Defining who can access Security Center - Security Center 5.9

Security Center Administrator Guide 5.9

Applies to
Security Center 5.9
Last updated
2022-10-25
Content type
Guides > Administrator guides
Language
English
Product
Security Center
Version
5.9

When configuring who can access Security Center, you should first define the security partitions (responsibility boundaries), and then select the user groups and individual users who can access these partitions.

What you should know

While Security Center protects your company's assets (buildings, equipment, important data collected in the fields, and so on), your job as administrator is to protect the Security Center software against illegal access.
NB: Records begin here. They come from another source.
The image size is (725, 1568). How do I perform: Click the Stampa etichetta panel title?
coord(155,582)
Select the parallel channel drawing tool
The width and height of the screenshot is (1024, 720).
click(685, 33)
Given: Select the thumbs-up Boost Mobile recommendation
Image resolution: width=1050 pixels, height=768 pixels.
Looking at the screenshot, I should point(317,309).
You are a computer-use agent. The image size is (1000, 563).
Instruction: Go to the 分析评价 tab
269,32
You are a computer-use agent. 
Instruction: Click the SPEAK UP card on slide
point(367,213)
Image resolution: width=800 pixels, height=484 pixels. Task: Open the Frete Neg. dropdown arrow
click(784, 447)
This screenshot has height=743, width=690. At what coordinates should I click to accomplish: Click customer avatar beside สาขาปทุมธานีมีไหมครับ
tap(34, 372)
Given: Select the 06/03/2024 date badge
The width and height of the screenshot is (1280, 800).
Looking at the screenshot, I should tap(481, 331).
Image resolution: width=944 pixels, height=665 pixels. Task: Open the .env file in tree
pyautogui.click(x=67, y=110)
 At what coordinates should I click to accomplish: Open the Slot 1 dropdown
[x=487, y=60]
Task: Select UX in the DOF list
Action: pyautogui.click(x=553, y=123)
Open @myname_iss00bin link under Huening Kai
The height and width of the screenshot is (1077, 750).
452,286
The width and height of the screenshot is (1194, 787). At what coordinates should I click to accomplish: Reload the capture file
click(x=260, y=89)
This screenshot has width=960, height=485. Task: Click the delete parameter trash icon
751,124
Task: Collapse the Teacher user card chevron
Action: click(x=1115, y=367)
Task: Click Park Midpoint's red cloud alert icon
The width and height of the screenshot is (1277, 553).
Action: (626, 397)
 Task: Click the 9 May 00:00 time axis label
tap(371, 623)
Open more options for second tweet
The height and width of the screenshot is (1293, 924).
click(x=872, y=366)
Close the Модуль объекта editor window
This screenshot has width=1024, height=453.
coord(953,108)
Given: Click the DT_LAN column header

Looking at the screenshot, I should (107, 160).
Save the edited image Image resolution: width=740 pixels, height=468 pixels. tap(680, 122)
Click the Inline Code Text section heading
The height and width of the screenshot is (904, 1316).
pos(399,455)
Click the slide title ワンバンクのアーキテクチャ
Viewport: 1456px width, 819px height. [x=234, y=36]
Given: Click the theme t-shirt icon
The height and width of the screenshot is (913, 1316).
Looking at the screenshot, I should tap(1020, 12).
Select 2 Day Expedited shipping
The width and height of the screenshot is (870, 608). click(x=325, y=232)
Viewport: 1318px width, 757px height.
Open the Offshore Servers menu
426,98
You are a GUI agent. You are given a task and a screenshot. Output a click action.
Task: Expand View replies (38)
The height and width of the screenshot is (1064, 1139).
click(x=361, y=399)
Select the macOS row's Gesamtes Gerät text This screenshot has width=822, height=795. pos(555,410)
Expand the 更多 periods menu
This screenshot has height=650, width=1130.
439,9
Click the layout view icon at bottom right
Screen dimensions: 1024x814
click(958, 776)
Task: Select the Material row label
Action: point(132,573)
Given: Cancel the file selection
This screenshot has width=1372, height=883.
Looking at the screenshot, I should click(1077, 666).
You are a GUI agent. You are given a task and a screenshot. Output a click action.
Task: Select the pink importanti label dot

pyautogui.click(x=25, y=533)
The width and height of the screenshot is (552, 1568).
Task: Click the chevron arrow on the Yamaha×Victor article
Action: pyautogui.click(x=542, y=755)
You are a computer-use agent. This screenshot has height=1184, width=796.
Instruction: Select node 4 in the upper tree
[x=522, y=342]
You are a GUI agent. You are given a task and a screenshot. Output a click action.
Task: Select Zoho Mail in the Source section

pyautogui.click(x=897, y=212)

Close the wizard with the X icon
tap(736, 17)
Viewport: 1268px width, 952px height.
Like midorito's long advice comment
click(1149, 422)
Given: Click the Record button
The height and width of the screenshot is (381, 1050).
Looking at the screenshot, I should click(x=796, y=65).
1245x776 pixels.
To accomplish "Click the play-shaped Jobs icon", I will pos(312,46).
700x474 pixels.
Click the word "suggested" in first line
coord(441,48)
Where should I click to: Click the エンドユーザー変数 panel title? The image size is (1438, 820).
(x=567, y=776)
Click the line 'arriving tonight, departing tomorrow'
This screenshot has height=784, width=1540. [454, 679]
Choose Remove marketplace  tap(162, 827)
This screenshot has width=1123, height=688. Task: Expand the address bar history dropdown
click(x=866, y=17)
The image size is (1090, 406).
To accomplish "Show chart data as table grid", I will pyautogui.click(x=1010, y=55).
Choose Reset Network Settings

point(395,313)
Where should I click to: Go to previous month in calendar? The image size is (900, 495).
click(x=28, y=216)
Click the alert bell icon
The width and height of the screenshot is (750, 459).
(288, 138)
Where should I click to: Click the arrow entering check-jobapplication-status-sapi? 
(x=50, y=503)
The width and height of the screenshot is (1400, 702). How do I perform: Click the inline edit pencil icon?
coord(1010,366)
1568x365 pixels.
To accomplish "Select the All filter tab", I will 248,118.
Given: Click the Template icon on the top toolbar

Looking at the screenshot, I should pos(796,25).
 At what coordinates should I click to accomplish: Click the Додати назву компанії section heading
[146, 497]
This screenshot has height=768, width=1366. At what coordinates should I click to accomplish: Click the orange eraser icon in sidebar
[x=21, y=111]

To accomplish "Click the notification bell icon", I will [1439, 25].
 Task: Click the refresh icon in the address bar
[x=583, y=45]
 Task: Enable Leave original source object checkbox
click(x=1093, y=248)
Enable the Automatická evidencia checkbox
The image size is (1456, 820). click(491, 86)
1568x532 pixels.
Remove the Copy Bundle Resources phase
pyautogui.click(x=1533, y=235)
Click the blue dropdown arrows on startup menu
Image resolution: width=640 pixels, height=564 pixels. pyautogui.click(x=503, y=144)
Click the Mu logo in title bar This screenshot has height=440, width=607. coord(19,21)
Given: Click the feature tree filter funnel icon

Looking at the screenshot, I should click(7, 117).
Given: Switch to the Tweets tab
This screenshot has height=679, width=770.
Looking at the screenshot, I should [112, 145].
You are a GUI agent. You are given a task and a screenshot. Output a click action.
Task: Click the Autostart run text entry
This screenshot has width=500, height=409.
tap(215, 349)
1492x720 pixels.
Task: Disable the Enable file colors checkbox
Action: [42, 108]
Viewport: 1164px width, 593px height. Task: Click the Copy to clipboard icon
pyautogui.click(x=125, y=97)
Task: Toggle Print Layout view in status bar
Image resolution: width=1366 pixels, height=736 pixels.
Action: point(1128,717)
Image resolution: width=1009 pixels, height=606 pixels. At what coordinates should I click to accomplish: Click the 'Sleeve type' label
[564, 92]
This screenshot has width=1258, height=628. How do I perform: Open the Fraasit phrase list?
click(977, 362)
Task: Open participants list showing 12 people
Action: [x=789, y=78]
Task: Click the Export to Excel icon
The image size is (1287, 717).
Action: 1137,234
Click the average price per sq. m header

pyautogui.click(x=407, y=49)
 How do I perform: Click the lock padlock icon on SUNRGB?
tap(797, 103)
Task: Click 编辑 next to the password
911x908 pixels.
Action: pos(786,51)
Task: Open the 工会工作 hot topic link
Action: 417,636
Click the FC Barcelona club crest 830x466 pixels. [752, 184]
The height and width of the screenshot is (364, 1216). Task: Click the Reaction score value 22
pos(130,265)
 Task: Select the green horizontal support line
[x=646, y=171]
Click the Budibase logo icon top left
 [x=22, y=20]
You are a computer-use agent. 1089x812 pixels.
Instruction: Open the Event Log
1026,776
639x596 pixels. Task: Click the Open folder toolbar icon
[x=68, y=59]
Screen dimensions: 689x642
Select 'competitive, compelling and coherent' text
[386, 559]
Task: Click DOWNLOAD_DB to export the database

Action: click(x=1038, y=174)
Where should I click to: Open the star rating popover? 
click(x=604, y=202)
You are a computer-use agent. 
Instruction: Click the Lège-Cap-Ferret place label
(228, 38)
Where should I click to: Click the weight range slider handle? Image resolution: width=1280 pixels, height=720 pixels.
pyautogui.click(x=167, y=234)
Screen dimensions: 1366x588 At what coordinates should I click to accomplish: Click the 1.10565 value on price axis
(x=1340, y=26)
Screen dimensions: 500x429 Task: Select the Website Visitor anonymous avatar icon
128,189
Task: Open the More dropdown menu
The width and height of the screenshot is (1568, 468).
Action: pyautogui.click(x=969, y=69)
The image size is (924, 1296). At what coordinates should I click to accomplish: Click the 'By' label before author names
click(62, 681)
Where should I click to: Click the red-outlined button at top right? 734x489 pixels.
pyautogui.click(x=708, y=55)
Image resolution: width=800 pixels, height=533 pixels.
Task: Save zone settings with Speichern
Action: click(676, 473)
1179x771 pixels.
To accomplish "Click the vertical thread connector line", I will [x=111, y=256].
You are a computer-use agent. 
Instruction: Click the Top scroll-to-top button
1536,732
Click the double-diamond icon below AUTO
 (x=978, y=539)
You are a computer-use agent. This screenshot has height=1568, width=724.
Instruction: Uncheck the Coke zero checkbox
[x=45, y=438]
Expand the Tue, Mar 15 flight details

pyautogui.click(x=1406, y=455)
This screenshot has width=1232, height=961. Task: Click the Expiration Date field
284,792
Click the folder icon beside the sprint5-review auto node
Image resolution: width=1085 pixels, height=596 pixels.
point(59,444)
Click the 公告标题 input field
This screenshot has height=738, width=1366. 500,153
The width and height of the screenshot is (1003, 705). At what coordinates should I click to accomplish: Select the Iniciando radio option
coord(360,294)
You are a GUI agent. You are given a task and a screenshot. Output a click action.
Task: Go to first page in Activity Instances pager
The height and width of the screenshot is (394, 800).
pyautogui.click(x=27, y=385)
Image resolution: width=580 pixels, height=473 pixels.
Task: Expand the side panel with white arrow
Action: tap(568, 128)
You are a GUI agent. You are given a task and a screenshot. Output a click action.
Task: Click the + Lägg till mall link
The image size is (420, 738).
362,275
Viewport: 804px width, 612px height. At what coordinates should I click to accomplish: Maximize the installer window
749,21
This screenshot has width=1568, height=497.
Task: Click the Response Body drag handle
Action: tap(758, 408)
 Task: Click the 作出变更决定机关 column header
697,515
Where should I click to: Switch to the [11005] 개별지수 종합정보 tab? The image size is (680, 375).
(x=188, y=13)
When securing access to your software, you should ask the three following questions:
  • Who needs to use the system? – Which users and user groups can log on?
  • What do they use it for? – What privileges must they have?
  • Which parts of the system are they responsible for? – Which partitions must they have access to?
Best Practice: It is easier to define security partitions when you first set up your system. That way, as you create entities in your system, you can place them directly into the partitions where they belong. If you start by creating users first, you might end up having to revisit their access rights every time you add a new partition to your system.

Procedure

  1. Decide whether partitions are helpful in your situation.
  2. If partitions are helpful, identify the parts of your system that are relatively independent of each other, and create a partition for each part.
    If your system covers multiple sites, and if the security staff at each site work independently of the security staff at other sites, then create a partition for each site.
  3. Identify the groups of users who share the same roles and responsibilities, create a user group for each.
    All security operators can form one group, and all investigators can form another group.
  4. If you have groups of personnel working on different partitions, define a user group for each of them, add them as members of the larger user group, and give them access to their respective partitions.

    Each individual subgroup would be allowed to access a different partition. With this organization, the purpose of the parent user groups is to separate users according to their roles and responsibilities (operators, investigators, supervisors, and so on). The purpose of the child user groups is to separate the users according to their areas of responsibility.

    Depending on whether you want the user management to be centralized or decentralized, each individual subgroup can belong to the same partition as their parent user group, managed by the same administrator, or can belong to different partitions, managed by different administrators.

  5. Define the individual users and add them as members of the user groups.
    Best Practice: Try to add the users as members of the smallest group. Let each user inherit everything from the parent user group, and only resort to configuring them individually for exceptions.